Dans notre société, le silence est suspect. Portable, courriel, Internet, nous sommes en permanence sollicités. Pour communiquer les uns les autres nous avons besoin de silence. Comme Dieu nous interpelle par son silence, comme en cette nuit de Noël où le Verbe s’est fait chair mais sans dire un mot…
« Pour un communicant, tu es bien silencieux. » Cette phrase m’a toujours désarçonné. Je dois bien l’avouer, je ne suis pas un grand bavard. Petit, j’étais même qualifié de timide. Adulte, j’exerce le métier de communicant et je ne suis pas davantage loquace. Cela intrigue. Le silence est suspect. Il faut s’en méfier.
Dans l’imaginaire collectif, la communication, comme le souligne le sociologue David Le Breton dans un entretien à Téléram, « rêve de connexion généralisée et instantanée de tous dans la transparence et la liquidation d’une intériorité perçue comme un abîme« .
Le silence nourrit, relie et fait grandir
Pour les jeunes non plus, le silence n’est pas naturel. Damien, 14 ans : « J’ai toujours besoin d’un bruit de fond. Si c’est tranquille, je ne supporte pas, je mets la télévision. » ou encore Louise, 16 ans : « Je ne supporte pas le silence, ça me stresse. » A l’heure numérique, le bruit envahit notre espace. Le silence est souillé par le vacarme permanent. Qui n’a pas pris un train sans être importuné par la musique de son voisin. Qui n’a pas été distrait par le bruit annonçant un message reçu? Pourquoi le silence fait-il si peur ? Il oblige à se retrouver face à soir, à se scruter. Nous ne savons plus faire. Il faut réapprendre à se débrancher de ce qui nous relie au monde. Des lieux, des temps nous y aident. Nous avons tous un lieu qui nous permet de respirer, de faire taire le brouhaha du monde. Parfois, celui-ci n’est pas à proximité de nos lieux de vie ; pourtant, il existe. Une forêt, une église sont une invitation à un recueillement puis au fur et à mesure à une intériorité. Cette pause nous nourrit, nous fait grandir, nous révèle à nous-même pour mieux accueillir l’autre.

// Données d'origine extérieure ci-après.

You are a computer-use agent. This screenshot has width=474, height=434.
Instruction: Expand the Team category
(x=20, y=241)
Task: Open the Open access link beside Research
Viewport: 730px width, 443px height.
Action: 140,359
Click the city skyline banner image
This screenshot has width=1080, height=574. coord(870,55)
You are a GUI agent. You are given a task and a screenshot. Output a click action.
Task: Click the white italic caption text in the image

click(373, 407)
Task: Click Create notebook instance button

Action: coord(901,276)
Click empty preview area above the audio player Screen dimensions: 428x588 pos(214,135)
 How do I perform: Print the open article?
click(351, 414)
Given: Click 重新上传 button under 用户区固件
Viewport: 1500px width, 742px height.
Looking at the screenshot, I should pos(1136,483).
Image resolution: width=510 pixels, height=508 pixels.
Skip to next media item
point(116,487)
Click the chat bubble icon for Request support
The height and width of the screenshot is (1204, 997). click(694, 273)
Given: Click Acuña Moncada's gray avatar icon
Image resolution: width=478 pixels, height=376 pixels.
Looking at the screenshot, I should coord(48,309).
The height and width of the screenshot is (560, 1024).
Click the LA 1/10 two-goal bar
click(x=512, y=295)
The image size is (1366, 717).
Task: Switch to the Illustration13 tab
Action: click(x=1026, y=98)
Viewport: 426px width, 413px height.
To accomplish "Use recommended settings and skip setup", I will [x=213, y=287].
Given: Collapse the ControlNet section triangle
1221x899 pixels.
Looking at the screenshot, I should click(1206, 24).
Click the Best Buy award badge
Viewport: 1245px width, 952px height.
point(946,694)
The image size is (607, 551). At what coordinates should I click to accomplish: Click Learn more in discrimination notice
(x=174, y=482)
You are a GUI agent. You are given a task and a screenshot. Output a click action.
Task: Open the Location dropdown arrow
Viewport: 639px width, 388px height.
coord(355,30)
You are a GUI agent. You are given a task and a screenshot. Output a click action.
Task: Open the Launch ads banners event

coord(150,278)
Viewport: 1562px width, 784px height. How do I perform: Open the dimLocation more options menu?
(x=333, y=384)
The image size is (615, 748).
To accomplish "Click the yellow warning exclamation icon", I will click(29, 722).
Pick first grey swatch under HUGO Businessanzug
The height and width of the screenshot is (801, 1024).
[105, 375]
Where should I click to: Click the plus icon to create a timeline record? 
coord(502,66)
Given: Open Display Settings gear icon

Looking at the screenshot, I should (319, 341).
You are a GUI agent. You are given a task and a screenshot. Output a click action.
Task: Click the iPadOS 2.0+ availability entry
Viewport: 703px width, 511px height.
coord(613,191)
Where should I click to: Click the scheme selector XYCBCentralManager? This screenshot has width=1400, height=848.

Dans son Histoire du silence (édition Albin Michel), l’historien Alain Corbin commence par cette phrase : « Le silence n’est pas la simple absence de bruit. » En effet, il est aussi une écoute du monde, un émerveillement de son environnement. Évoquer le silence, c’est aussi faire l’éloge de la parole, du lien social. Cela peut paraître déroutant, et pourtant le silence nous invite à une rencontre véritable. Ecouter l’autre dans le silence, c’est lui montrer du respect, de la considération. Mais c’est aussi une école de l’humilité et de la simplicité. L’autre prend toute sa place dans ma vie. J’y suis attentif, je l’écoute. Le poète Maeterlinck a écrit : « N’est-ce pas le silence qui détermine et qui fixe la saveur de l’amour? S’il était privé de silence, l’amour n’aurait ni goût, ni parfums éternels.«
Un coeur à coeur avec Dieu
Dieu a choisi une nuit étoilée pour nous rejoindre. L’Enfant de la crèche a été accueillir dans la paix. Joseph patriarche du silence comme le nomme Alain Corbin, demeure muet dans les Evangiles. Pourtant, c’est la plus belle preuve d’amour. « Son silence est le coeur qui écoute, l’intériorité absolue. Cet homme a toute sa vie contemplé Marie et Jésus, et son silence est dépassement de la parole. » A la fois humilité et charité, Joseph nous apprend à écouter le silence de Dieu, à dialoguer dans un coeur à coeur. Le silence de Dieu n’est pas un désintéressement, une absence. Au contraire, il est présent parmi nous. Nous en avons la preuve tous les jours dans la beauté de sa création. Puis, Dieu nous a faits le plus beau des cadeaux : Jésus. Son amour est pour nous source de joie. Si le silence est d’or, il est aussi joie. Alors apprenons, à l’exemple de Joseph et de Marie, à revenir la nuit tombante contempler le berceau de l’enfant Jésus.